Roma, 75 clan per gestire spaccio, usura ed estorsioni: siciliani, calabresi, napoletani e rom

di redazione Blitz
Pubblicato il 13 Novembre 2017 - 11:49 OLTRE 6 MESI FA
Roma-clan-mafia

Una Rolls Royce al funerale di Vittorio Casamonica (Foto Ansa)

ROMA – Clan rivali da tutta Italia e non solo: siciliani, calabresi, campani e rom. Sono loro che si spartiscono i traffici illeciti a Roma, dallo spaccio di droga all’usura. In tutto, secondo quanto scrive La Stampa, sarebbero 75 i gruppi criminali che spadroneggiano nella Capitale.

Nemmeno la movida sfugge al loro controllo. “Voi con ’sta movida avete rotto. La gente fa rumore, così in piazza passano di continuo i carabinieri e i miei non possono più lavorare”, avrebbe detto Salvatore Casamonica al titolare di un pub che gli rovinava il giro di affari (leggasi spaccio di droga) in zona Tuscolana. E così il titolare del pub sarebbe stato costretto a pagare 500 euro a settimana per il “disturbo”.

L’episodio riportato da Francesco Grignetti su La Stampa risale al 2015, ai tempi del discusso, sfarzoso funerale del capostipite dei Casamonica, Vittorio.

Come ha spiegato il procuratore Giuseppe Pignatone,

“non si può certo affermare che Roma sia una città mafiosa nel senso in cui lo sono molte città del Sud, dove un’unica organizzazione esercita il controllo quasi militare del territorio. Ma è sicuramente un errore anche più grave negare l’esistenza di significative presenze mafiose, anche autoctone, e la necessità di contrastarle”.

E le presenze sono di ogni tipo: siciliani, calabresi, napoletani. Come i Moccia di Afragola, che, scrive Grignetti,

quandodecidono di piazzare a Roma i loro prodotti caseari, si spalancano loro le porte di tanti ristoranti già nelle mani della camorra, ma anche della Conad. Il metodo di imporsi sul mercato si scopre da un’intercettazione: “Lui quando dice il cognome suo, si sa che è, chi sono, chi non sono… si mettono sugli attenti e lui… basta che fa il cognome, giusto no?”.
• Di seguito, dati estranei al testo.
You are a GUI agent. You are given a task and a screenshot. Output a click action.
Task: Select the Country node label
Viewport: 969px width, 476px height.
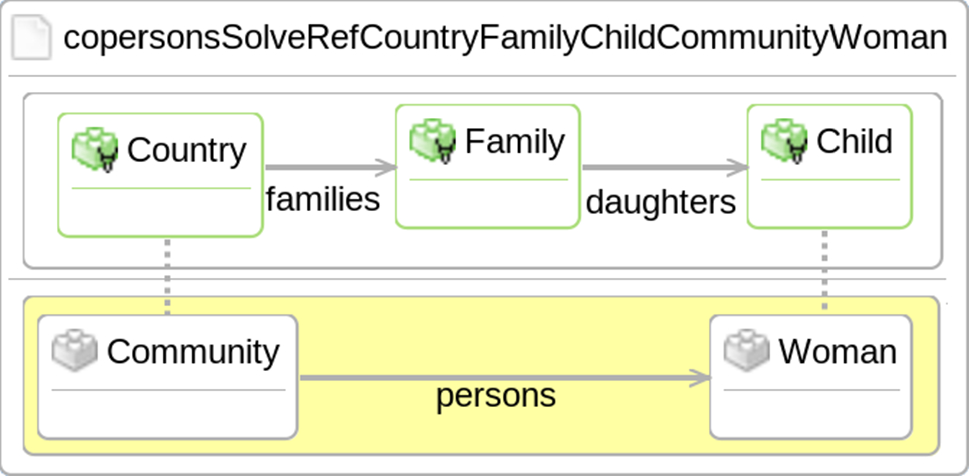pyautogui.click(x=186, y=151)
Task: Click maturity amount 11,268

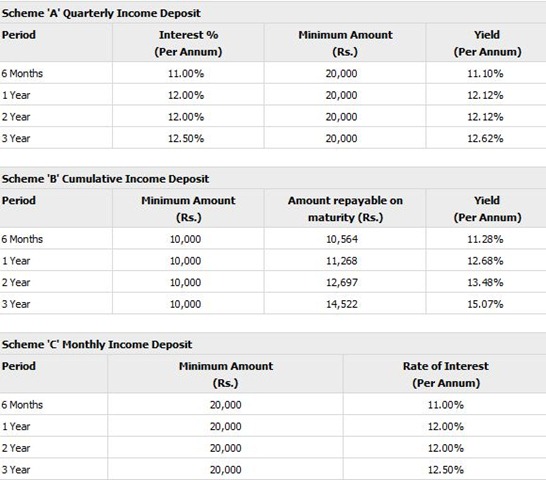Action: 342,261
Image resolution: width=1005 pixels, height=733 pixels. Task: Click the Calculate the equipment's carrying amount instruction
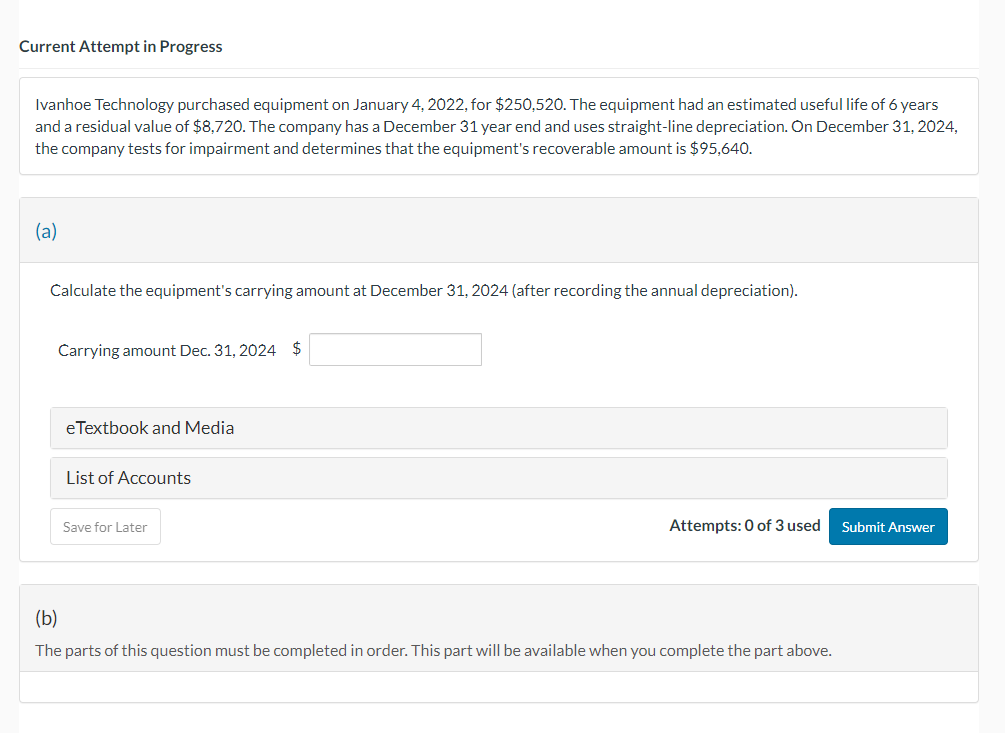tap(423, 290)
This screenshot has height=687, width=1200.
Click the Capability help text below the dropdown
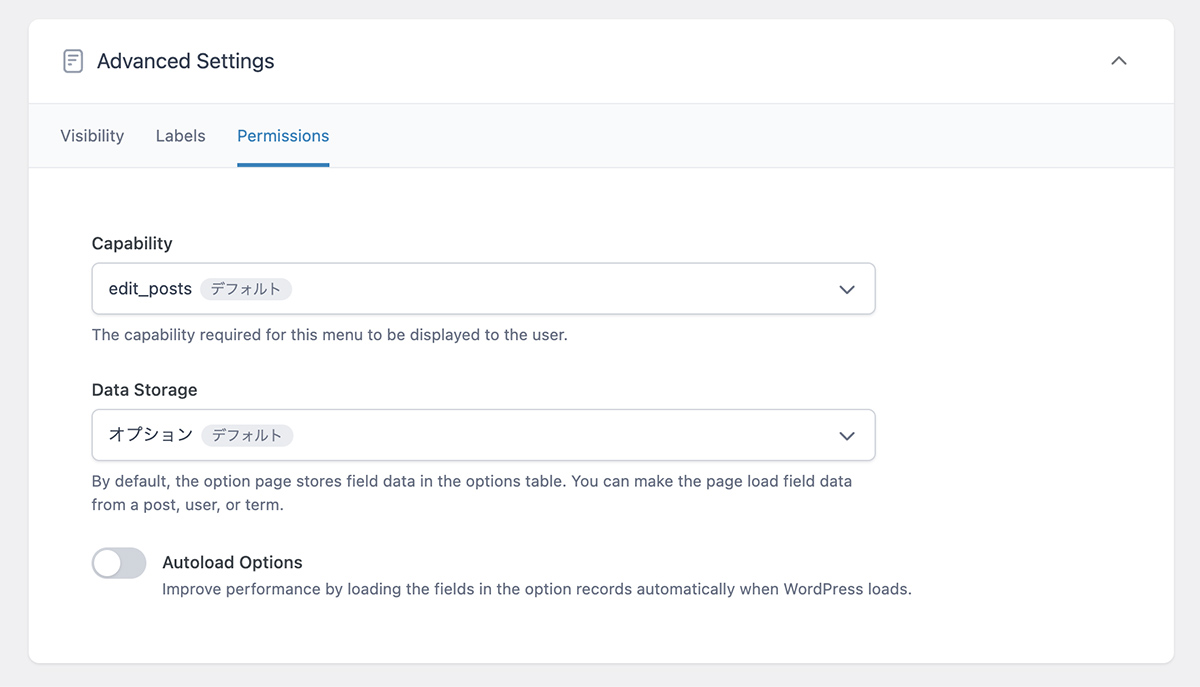click(329, 335)
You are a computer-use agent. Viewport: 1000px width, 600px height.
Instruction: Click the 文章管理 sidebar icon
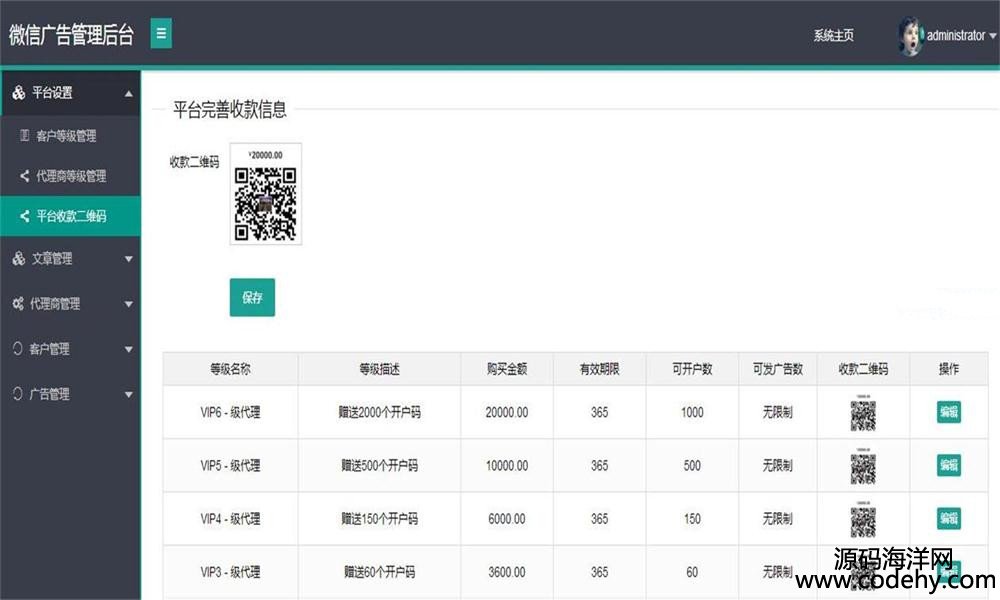point(19,259)
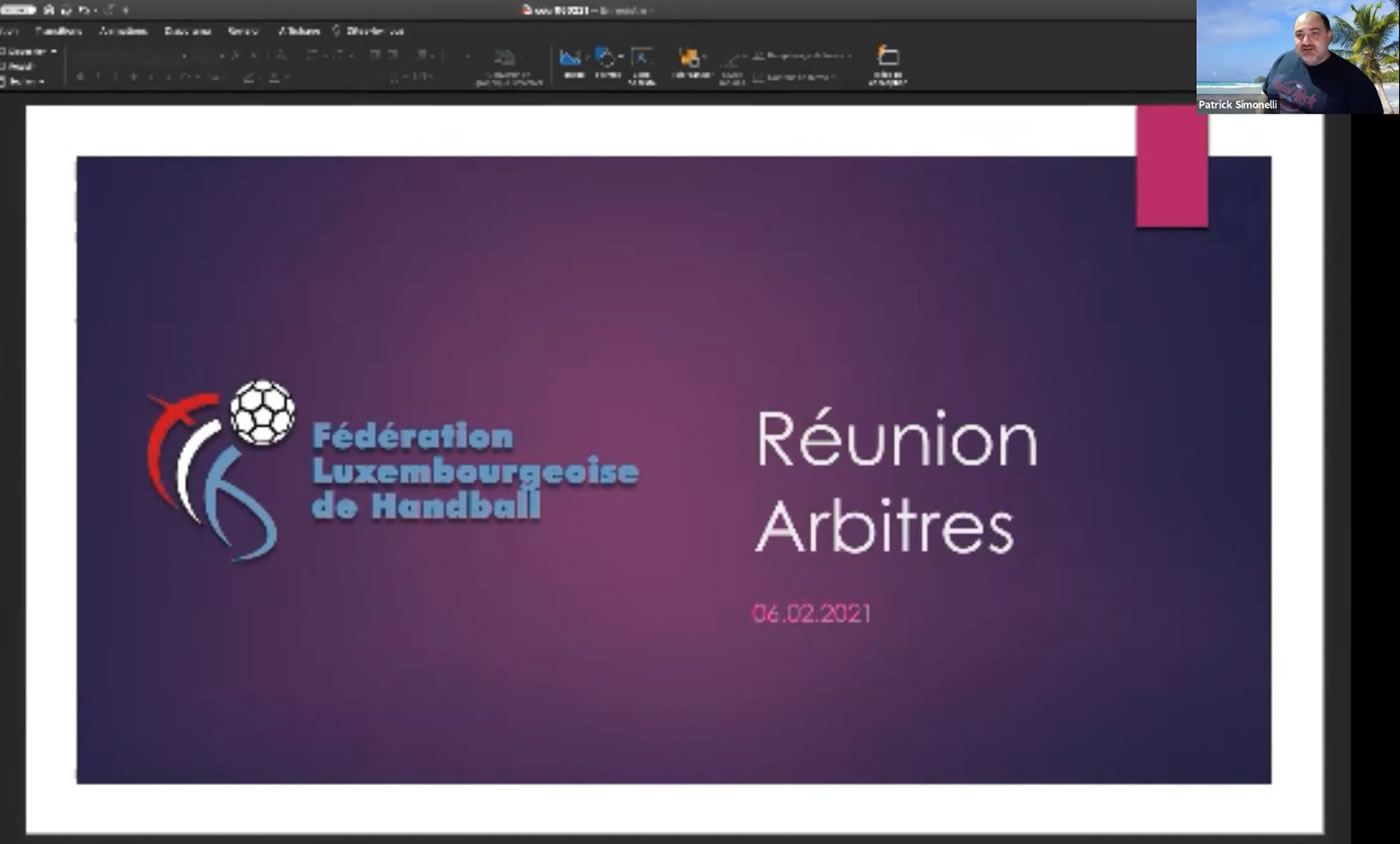The image size is (1400, 844).
Task: Insert a text box with Zone de texte
Action: 642,62
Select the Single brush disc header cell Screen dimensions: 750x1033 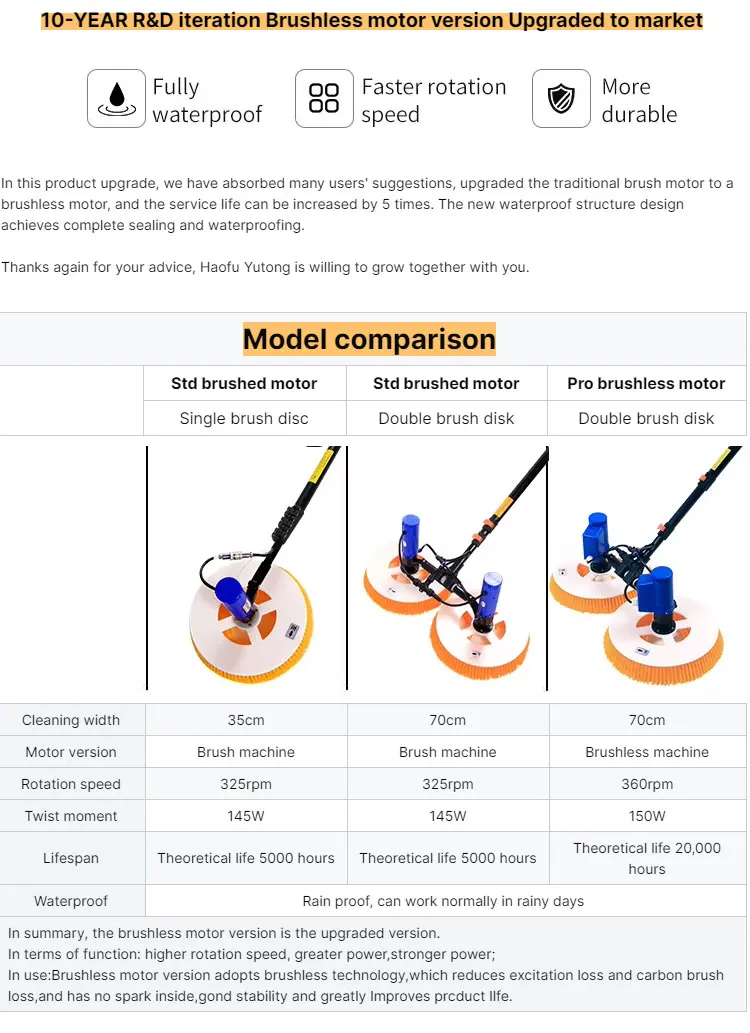point(244,418)
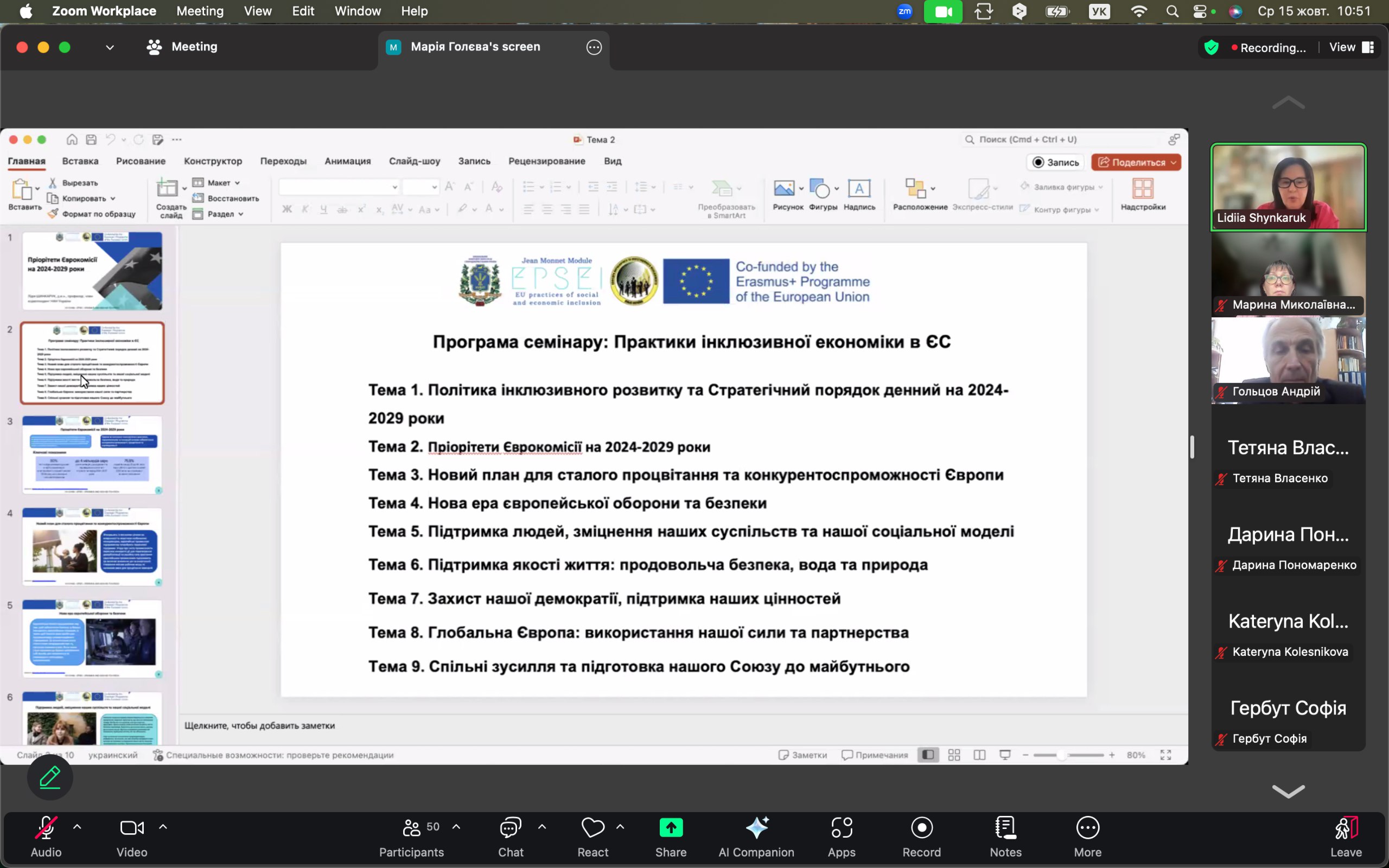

Uno dei capi sarebbe Michele Senese, condannato dalla Corte di Cassazione a 30 anni per l’omicidio di uno degli ultimi boss della Banda della Magliana. A Roma controllerebbe tutta la zona Tuscolana insieme all’alleato Domenico Pagnozzi detto “Mimì ‘o professore”.

La loro organizzazione avrebbe basi operative nel rione Monti, ma opererebbe in mezza città, in particolare in periferia, tra Centocelle, Tuscolana, Quadraro, gestendo spaccio di droga, usura ed estorsione.

 

Scrive La Stampa: 

Quanto fossero cattivi questi napoletani, se ne sono accorti per primi proprio i Casamonica, il clan di zingari che si è insediato tra Cinecittà, Tor Bella Monaca e la Romanina. Per una partita di droga non pagata, stava per finire malissimo. Poi però Pagnozzi e i suoi finiscono in carcere e il gruppo di zingari prende ad espandersi. E con loro altri due clan rom, i Di Silvio, «padroni» di Ciampino, e gli Spada, all’onore delle cronache di Ostia.

Ma la storia noir di Roma è una continua altalena di equilibri. A Ostia, per dire, i siciliani Triassi, imparentati con i Cuntrera-Caruana (…)  entrarono in conflitto con i Fasciani. Vito Triassi viene gambizzato una prima volta nel 2006. Una seconda, l’anno dopo. Infine è incendiata l’autovettura del genero. Uno sgarbo terribile. Prima che si scateni la guerra, interviene Senese e grazie al suo carisma criminale viene stipulata una pax mafiosa che sul litorale regge da 10 anni.